In Mosul, IS also targeted several tombs with shrines built over them. In July 2014, IS destroyed one of the tombs of prophet Daniel and the tomb and mosque of the prophet Jonah with explosives, as well as the tomb of Prophet Jirjis (George). The same month, IS also destroyed the 13th-century Mausoleum of Imam Awn Al-Din in Mosul, one of the few structures to have survived the 13th-century Mongol invasion. The destruction was mostly carried out with explosives, but in some cases bulldozers were used.

On 24 September 2014, the Al-Arba'een Mosque in Tikrit, containing forty tombs from the Umar era, was blown up. The building also contained two shrines, one dedicated to Sitt Nafisa and the other dedicated to Amr ibn Jundab al-Ghafari.

On 26 February 2015, IS blew up the 12th century Green Mosque in central Mosul.

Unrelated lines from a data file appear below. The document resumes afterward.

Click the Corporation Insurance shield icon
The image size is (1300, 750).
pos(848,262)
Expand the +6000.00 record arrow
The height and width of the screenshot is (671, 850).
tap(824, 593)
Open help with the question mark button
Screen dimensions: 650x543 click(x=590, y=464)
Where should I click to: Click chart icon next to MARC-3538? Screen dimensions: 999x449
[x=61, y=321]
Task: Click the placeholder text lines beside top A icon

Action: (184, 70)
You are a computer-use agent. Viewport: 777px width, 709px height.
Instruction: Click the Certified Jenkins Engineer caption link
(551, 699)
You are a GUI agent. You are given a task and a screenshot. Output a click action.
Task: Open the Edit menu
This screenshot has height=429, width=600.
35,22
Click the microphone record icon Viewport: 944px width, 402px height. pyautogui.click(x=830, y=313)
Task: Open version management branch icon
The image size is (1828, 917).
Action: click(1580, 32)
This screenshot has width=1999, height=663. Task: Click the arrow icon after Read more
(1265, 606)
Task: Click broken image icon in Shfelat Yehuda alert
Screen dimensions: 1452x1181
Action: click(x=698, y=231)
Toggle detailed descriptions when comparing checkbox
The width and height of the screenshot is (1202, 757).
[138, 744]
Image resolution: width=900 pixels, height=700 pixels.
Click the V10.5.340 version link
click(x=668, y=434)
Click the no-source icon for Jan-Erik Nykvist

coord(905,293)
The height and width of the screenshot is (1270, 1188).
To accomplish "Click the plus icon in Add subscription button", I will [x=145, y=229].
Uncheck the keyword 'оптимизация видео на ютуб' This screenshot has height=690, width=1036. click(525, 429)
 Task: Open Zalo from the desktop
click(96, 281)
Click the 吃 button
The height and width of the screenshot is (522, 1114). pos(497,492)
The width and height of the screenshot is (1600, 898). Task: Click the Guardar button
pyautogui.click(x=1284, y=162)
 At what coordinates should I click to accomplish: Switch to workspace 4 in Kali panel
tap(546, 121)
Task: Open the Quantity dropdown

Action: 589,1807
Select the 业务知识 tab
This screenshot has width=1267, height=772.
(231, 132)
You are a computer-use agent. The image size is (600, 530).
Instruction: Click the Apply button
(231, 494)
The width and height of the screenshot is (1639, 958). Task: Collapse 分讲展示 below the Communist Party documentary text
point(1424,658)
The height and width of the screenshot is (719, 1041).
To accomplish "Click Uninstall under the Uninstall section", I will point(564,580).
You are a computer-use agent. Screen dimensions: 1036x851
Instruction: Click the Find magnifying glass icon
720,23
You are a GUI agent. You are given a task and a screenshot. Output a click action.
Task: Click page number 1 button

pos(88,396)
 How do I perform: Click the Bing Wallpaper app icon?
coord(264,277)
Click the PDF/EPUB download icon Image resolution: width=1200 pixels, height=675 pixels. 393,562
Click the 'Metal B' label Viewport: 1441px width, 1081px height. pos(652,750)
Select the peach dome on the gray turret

In March 2015, IS bulldozed to the ground the Hamu Al-Qadu Mosque in Mosul, dating back to 1880. The Hamu-Al-Qadu mosque contained an earlier tomb of Ala-al-din Ibn Abdul Qadir Gilani. In the same year IS ordered the removal of all decorative elements and frescoes from mosques in Mosul, even those containing Quranic verses that mention Allah. They were described by IS as "an erroneous form of creativity, contradicting the basics of sharia". At least one imam in Mosul opposing that order was shot to death.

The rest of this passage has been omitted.